Latent Topics and the Turing Test

Researchers in statistical language modeling employ the concept of a stoplist. A stoplist is a list of commonly occuring words such as "the", "of", and "are." When using a statistical technique based on the bag-of-words assumption (word exchangeability), these stopwords are discarded with the hope that the remaining words are the truly informative ones. Although suitable for classification and clustering tasks, such an approach falls short of modelling the syntax in the english language.

I believe that we should stop using stop lists. These 'meaningless' words are the glue that binds together informative words and if we want to be able to perform tasks such as grammar checking spelling checking then we have to look beyond bag-of-words. By complementing models such as LDA with a latent syntactic labels per word, we can attain partial exchangeability.

Latent Semantic Topc = A topic that is used to denote high-level information about the target sentence.
Latent Syntactic Topic = A topic which denotes the type of word (such as noun,verb,adjective).

Consider the sentence:
I read thick books.

This sentence is generated from the syntactic skeleton [noun,verb,adjective,noun].

Ideally we want a to understand text in such a way that the generative process generates text that appears to be generated by a human.

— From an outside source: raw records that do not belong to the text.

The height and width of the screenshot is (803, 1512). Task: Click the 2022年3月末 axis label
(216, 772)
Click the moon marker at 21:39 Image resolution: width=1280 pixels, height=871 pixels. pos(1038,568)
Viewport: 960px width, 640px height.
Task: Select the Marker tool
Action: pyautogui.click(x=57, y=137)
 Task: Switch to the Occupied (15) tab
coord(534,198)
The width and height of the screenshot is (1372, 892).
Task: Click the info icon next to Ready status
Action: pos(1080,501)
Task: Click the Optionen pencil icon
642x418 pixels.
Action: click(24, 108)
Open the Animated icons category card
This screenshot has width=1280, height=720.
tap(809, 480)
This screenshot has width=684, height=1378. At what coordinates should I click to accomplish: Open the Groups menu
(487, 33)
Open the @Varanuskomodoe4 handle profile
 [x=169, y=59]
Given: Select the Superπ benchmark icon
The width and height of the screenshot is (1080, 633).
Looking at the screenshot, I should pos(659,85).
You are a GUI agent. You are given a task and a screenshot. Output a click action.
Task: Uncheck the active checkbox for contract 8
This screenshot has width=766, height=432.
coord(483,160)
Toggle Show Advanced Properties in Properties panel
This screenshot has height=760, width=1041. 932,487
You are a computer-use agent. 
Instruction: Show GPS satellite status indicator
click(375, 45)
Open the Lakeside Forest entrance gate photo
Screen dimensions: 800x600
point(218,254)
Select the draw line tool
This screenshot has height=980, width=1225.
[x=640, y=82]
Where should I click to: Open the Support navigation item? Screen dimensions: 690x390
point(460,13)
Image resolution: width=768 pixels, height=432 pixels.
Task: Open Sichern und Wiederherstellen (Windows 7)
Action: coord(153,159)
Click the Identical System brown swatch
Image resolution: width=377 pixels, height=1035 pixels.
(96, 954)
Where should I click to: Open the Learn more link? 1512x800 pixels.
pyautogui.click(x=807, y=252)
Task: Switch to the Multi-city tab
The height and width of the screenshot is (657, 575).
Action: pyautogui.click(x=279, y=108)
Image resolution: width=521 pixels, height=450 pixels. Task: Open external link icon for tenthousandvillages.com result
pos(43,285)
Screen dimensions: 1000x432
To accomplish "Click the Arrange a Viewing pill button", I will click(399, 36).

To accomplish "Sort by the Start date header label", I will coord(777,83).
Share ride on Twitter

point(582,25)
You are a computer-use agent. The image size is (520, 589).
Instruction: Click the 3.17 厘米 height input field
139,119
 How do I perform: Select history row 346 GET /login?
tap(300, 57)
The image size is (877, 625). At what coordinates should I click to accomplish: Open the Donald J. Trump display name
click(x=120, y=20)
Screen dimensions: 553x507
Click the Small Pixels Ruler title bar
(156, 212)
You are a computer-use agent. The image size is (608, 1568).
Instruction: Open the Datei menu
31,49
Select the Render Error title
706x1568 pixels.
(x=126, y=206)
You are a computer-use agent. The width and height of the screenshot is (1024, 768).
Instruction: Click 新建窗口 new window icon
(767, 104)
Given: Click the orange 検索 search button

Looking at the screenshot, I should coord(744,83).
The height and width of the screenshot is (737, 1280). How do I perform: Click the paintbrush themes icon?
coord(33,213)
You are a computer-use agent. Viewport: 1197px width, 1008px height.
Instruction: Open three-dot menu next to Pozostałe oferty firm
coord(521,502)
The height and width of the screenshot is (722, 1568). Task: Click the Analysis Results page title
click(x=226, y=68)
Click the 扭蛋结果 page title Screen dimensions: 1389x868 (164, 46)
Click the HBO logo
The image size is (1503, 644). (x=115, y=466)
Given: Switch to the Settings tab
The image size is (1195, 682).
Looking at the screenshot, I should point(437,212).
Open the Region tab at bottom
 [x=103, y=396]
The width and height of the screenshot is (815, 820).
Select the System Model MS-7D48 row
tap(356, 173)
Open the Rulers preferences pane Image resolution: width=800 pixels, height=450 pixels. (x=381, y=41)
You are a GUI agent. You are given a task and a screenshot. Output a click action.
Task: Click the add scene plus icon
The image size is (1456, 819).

I would like to thank Jon for pointing out the Integrating Topics and Syntax paper which talks about this. Only two days after I posted this entry he showed me this paper (of course Blei is one of the authors).

1 comment:

  1. Anonymous10:03 PM

    In Turing Test Two, two players A and B are again being questioned by a human interrogator C. Before A gave out his answer (labeled as aa) to a question, he would also be required to guess how the other player B will answer the same question and this guess is labeled as ab. Similarly B will give her answer (labeled as bb) and her guess of A's answer, ba. The answers aa and ba will be grouped together as group a and similarly bb and ab will be grouped together as group b. The interrogator will be given first the answers as two separate groups and with only the group label (a and b) and without the individual labels (aa, ab, ba and bb). If C cannot tell correctly which of the aa and ba is from player A and which is from player B, B will get a score of one. If C cannot tell which of the bb and ab is from player B and which is from player A, A will get a score of one. All answers (with the individual labels) are then made available to all parties (A, B and C) and then the game continues. At the end of the game, the player who scored more is considered had won the game and is more "intelligent".